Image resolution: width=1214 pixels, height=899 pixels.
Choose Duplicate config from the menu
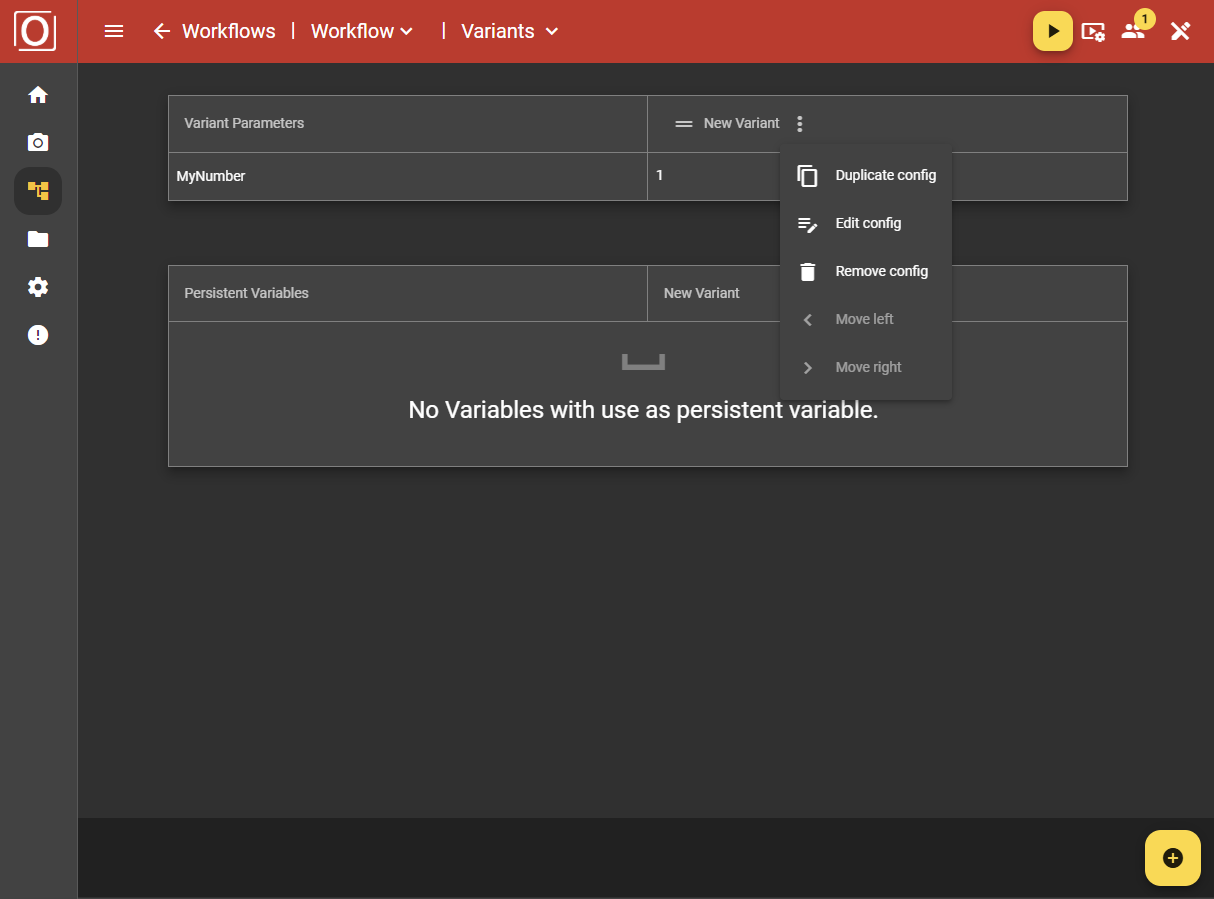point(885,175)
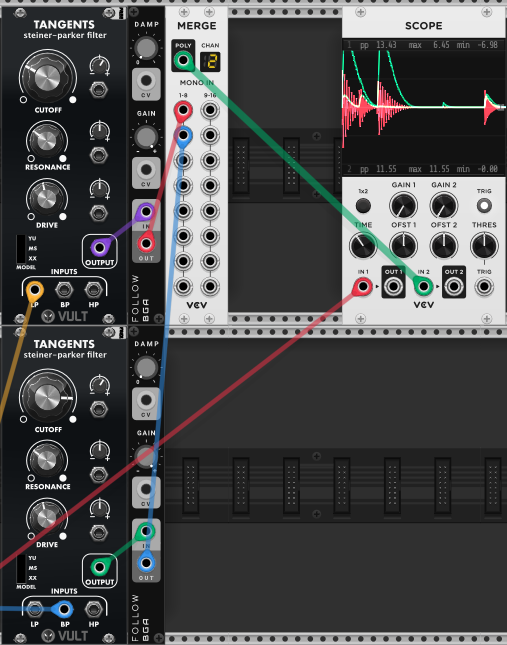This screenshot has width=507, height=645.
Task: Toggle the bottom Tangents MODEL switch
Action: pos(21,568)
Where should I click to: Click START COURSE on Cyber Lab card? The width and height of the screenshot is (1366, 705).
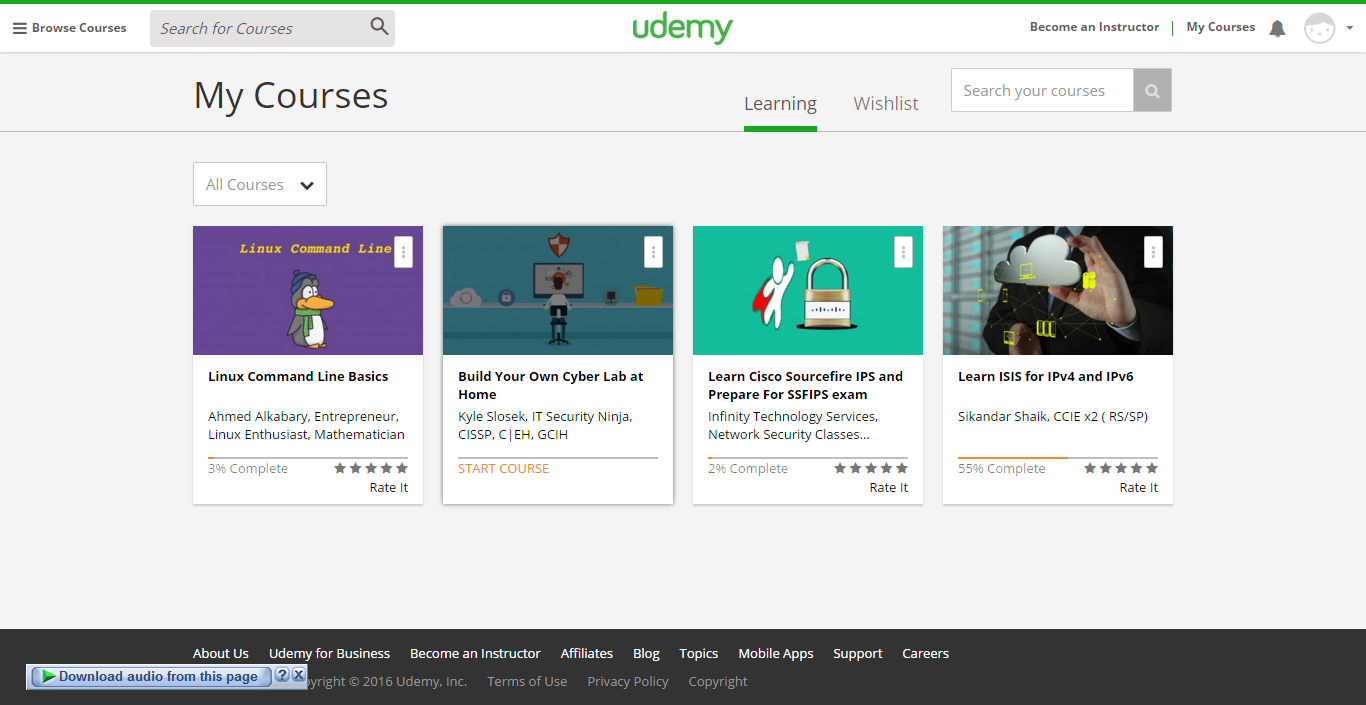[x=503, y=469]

* _Work to complete_: Render every line of these rows as a numbered list, skipping any blank lines and leaving out the pictures.

* _The solution_:
1. Image resolution: width=1214 pixels, height=899 pixels.
2. Choose Duplicate config from the menu
3. point(885,175)
4. This screenshot has width=507, height=645.
5. Task: Toggle the bottom Tangents MODEL switch
6. Action: pos(21,568)
7. Where should I click to: Click START COURSE on Cyber Lab card? The width and height of the screenshot is (1366, 705).
8. [x=503, y=469]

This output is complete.